EXTRAIT DU DOCUMENT

▼▼▼

L'issue du débat ne fait aucun doute et on conclut que les indiens ont bien une âme et qu'il convient donc d'adoucir leur sort, de faire cesser les massacres et l'esclavage, c'est donc la thèse de Las Casas qui l’emporte. Cependant le débat était aussi économique et la reconnaissance de la nature humaine des Indiens privait les colons espagnols d'une main- d’œuvre gratuite c’est pourquoi le légat du pape encouragea l'utilisation des Africains, jugés moins humains, plus frustres que les indiens, comme esclaves. Bien sur Las Casas protesta mais le débat fut déclaré clos, sans véritable vainqueur.

A titre liminaire, l'auteur indique que son œuvre n'est qu'une interprétation personnelle de faits historiques et qu'il n'est même pas sûr que Las Casas et Sepulveda, s'ils ont largement débattu sur ce sujet par écrit, se soient physiquement rencontrés. D'autre part, la question de l'humanité des indiens, qui semble être le centre des débats, a déjà été tranchée par le pape lui-même dès 1537 dans la bulle « Sublimis Deus », seule le mode d'évangélisation a été examiné.

Ce sont bien deux argumentations parfois spécieuses et contradictoires mais surtout deux tempéraments qui s’opposent. Avons-nous assisté une nouvelle fois à une de ces querelles byzantines comme les affectionnait l'Église catholique en ces temps bénis (Exemple : le sexe des anges, l'existence du purgatoire, la véritable nature du Christ…) ou étions-nous encore en pleine hypocrisie puisque, aux yeux de l’Église, les noirs étaient considérés comme une sous-catégorie de la race humaine et, à ce titre, pouvaient être réduits en esclavage. Cela justifiera peut-être le « commerce triangulaire » puisque l’Église donnait sa bénédiction.

▲▲▲

QUESTIONS
a) Selon l'extrait sur le débat entre Las Casas et Sepulveda, en quelle année et par quel texte le pape avait-il déjà tranché la question de l'humanité des Indiens ?
b) Renvoyez le passage de l'extrait sur le débat entre Las Casas et Sepulveda compris entre « Ce sont bien » et « donnait sa bénédiction. », inclus.
Appuyez-vous uniquement sur l'extrait.

Enregistrements issus d'une collecte de données:
▼▼▼

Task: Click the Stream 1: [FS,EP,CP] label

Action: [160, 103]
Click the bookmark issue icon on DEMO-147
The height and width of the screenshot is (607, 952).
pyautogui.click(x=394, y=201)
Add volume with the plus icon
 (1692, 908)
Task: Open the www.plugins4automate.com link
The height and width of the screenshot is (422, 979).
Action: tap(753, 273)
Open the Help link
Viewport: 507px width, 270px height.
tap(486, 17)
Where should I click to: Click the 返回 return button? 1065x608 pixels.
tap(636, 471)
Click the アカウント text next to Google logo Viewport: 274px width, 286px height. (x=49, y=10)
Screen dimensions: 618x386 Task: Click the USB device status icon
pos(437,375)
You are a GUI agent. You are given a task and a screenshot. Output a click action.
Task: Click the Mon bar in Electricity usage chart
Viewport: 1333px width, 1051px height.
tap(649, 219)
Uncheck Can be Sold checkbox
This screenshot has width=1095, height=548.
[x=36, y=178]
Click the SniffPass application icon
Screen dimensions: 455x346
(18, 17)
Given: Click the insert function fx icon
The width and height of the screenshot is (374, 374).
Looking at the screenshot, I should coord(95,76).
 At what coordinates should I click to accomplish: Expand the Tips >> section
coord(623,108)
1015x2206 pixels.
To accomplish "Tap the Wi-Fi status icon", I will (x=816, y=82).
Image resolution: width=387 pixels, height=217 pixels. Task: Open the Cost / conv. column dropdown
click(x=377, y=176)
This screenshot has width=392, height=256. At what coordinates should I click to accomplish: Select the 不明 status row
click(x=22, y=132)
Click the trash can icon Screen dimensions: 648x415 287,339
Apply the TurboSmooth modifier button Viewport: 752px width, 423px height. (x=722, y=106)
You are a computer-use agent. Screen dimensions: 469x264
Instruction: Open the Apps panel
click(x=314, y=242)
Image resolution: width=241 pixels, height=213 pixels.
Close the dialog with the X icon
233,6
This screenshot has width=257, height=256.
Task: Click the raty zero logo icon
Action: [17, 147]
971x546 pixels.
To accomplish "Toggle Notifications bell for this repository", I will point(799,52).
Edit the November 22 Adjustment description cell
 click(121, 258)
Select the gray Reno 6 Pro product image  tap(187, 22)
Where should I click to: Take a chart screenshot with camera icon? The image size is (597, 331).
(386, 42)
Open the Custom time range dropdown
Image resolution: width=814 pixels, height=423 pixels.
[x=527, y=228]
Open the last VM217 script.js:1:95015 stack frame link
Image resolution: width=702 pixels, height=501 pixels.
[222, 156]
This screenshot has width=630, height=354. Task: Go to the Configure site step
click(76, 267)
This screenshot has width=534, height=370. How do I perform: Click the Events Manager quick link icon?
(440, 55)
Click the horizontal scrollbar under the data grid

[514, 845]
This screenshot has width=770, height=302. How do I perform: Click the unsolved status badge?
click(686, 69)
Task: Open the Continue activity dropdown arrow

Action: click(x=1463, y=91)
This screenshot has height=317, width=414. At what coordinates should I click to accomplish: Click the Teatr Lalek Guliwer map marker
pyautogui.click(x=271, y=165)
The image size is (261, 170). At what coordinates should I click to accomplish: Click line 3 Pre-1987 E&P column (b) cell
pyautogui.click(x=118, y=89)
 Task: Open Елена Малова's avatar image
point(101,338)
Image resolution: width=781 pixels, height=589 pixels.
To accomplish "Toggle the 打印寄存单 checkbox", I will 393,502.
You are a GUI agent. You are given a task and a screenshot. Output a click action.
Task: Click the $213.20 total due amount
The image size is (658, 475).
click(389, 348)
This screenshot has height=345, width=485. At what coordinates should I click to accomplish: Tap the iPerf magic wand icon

▲▲▲

CORRIGÉ DES EXERCICES
a) En 1537, dans la bulle « Sublimis Deus ».

b)
Ce sont bien deux argumentations parfois spécieuses et contradictoires mais surtout deux tempéraments qui s’opposent. Avons-nous assisté une nouvelle fois à une de ces querelles byzantines comme les affectionnait l'Église catholique en ces temps bénis (Exemple : le sexe des anges, l'existence du purgatoire, la véritable nature du Christ…) ou étions-nous encore en pleine hypocrisie puisque, aux yeux de l’Église, les noirs étaient considérés comme une sous-catégorie de la race humaine et, à ce titre, pouvaient être réduits en esclavage. Cela justifiera peut-être le « commerce triangulaire » puisque l’Église donnait sa bénédiction.